November 7, 2017
Topped by an Eiffel Tower’s Worth of Steel, the Louvre Abu Dhabi Opens
A 590-foot-wide, 8,300-ton steel dome sits atop the Jean Nouvel–designed “museum city.”
Hovering above the Persian Gulf like a silvery mirage, the Louvre Abu Dhabi is an architectural feat of near-mythic magnitude. Conceived by Ateliers Jean Nouvel over the course of a decade, the museum campus, opening November 11, encompasses 55 individual buildings that jut out into the sea as a cluster of white islands.

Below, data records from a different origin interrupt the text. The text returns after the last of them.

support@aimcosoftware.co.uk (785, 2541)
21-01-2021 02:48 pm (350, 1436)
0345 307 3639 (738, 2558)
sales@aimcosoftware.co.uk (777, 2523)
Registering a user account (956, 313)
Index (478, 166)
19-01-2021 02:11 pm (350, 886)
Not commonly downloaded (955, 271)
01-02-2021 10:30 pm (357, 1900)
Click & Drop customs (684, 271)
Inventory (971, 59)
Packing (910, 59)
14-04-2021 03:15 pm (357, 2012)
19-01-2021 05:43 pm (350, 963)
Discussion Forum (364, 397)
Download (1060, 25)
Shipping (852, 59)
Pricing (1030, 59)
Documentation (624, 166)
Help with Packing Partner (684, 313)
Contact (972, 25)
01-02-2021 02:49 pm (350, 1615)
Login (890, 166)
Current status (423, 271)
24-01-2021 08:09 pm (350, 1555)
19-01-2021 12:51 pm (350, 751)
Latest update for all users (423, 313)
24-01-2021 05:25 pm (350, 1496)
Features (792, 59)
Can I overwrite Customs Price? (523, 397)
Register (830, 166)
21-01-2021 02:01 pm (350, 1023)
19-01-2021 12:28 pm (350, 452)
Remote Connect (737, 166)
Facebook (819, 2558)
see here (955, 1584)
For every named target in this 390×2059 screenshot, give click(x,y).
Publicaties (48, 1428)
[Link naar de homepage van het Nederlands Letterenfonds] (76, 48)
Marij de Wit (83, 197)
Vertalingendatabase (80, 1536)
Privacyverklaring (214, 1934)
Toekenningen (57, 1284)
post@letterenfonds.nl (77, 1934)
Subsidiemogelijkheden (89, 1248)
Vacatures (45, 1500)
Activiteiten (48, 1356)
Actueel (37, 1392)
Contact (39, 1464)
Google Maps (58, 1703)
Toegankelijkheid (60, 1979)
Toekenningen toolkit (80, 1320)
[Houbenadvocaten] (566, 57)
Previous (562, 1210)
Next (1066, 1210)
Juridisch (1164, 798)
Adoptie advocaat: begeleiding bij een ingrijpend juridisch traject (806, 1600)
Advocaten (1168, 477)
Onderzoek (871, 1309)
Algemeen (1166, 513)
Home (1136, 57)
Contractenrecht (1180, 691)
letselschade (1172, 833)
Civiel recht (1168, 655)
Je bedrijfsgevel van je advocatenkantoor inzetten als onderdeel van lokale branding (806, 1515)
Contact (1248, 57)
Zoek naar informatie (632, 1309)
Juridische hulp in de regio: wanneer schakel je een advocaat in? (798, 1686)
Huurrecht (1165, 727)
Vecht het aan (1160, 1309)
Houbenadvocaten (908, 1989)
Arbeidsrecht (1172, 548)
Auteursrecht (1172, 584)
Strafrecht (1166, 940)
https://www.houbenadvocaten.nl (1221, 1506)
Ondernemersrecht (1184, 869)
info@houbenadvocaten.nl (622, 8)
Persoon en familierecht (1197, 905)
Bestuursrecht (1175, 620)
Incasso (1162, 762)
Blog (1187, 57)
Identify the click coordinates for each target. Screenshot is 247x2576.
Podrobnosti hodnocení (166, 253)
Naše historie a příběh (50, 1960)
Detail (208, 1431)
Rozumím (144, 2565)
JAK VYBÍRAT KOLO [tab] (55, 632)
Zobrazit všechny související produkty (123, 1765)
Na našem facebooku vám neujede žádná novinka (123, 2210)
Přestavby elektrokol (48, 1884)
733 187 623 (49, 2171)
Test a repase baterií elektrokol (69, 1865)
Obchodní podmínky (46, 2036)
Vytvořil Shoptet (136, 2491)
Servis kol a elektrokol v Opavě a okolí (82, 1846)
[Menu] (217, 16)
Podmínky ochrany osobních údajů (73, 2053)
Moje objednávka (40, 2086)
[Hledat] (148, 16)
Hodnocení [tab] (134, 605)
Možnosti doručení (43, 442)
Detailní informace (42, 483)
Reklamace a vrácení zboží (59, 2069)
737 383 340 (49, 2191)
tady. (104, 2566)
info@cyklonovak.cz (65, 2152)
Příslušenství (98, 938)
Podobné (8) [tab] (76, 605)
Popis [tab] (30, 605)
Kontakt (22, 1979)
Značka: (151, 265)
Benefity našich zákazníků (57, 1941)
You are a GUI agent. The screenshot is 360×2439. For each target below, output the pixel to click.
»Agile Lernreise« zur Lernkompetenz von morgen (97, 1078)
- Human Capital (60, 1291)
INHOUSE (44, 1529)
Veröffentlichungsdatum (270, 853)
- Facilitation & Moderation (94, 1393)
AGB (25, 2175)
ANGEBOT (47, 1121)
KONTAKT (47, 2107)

The museum’s defining feature is its latticed dome, whose 590-foot span shelters the “museum city” in an embrace of shadow and light. Created from eight kaleidoscopic layers of perforated steel, the roof serves as both a refuge from the scorching desert heat and an artwork in itself, filtering sunlight through thousands of apertures like a canopy of palm fronds. In aggregate, these pinpricks create a visual effect within the galleries that the architects call the “rain of light.” (At today’s press opening, Jean Nouvel observed how the play of light was as scattered and random “as the stars of the sky are random.”) But the dome’s apparent delicacy belies its heft: At 8,300 tons, it weighs as much as a pancaked Eiffel Tower. Remarkably, it rests on just four concrete piers, spaced 361 feet apart.
“I felt very moved by the rain-of-light effect the first time I experienced it,” says Paris-based architect Hala Wardé, who partnered with Jean Nouvel on the project. “The effect is always evolving and changing with the weather, seasons, and time of day.”